The real estate market in Northern Cyprus has seen significant changes, with an 82% drop in sales as of November 2024. This unprecedented decline has affected one of the country’s largest sectors, largely as a result of the new laws enacted by the TRNC government. These new restrictions on residency permits related to rentals and purchases, limitations on foreign ownership to only one property, and the shutdown of foreign and trust companies have raised widespread concerns among foreign nationals, many of whom view these measures as targeted efforts to restrict their property ownership rights.

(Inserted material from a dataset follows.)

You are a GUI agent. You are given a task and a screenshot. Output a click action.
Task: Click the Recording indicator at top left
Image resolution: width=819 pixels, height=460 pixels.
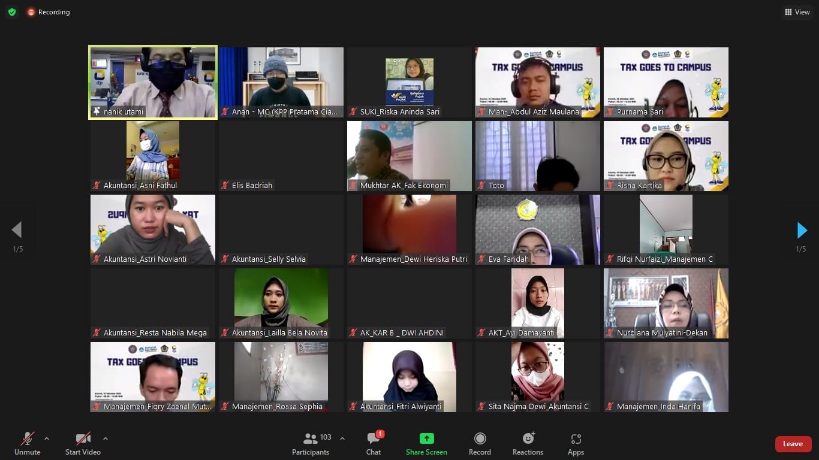pyautogui.click(x=48, y=12)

The most surprising development came in May 2024, with the passing of a law requiring all taxes — including those previously without deadlines — to be paid by November of the same year. This law applies not only to current sales but also to all previously concluded transactions. Such stringent requirements have heavily impacted the market, particularly in the secondary housing sector, with property prices for apartments and villas decreasing by an average of 20%, 30%, and in some regions, even 50% in the first months after the law took effect.
Amid rising economic costs, slowing sales, and growing tax obligations, the market experienced stagnation by October 2024. These changes have also affected rentals — in high-demand areas like Famagusta, Iskele, and Bogaz, rental properties were previously scarce, whereas today many apartments remain vacant despite lower rental rates.
In early November, the government officially acknowledged an 82% drop in sales and is now reviewing the newly enacted laws. According to government representatives, amendments are expected by February 2025. Whether Northern Cyprus can regain the trust of foreign buyers remains an open and pressing question, crucial for the future growth of the region.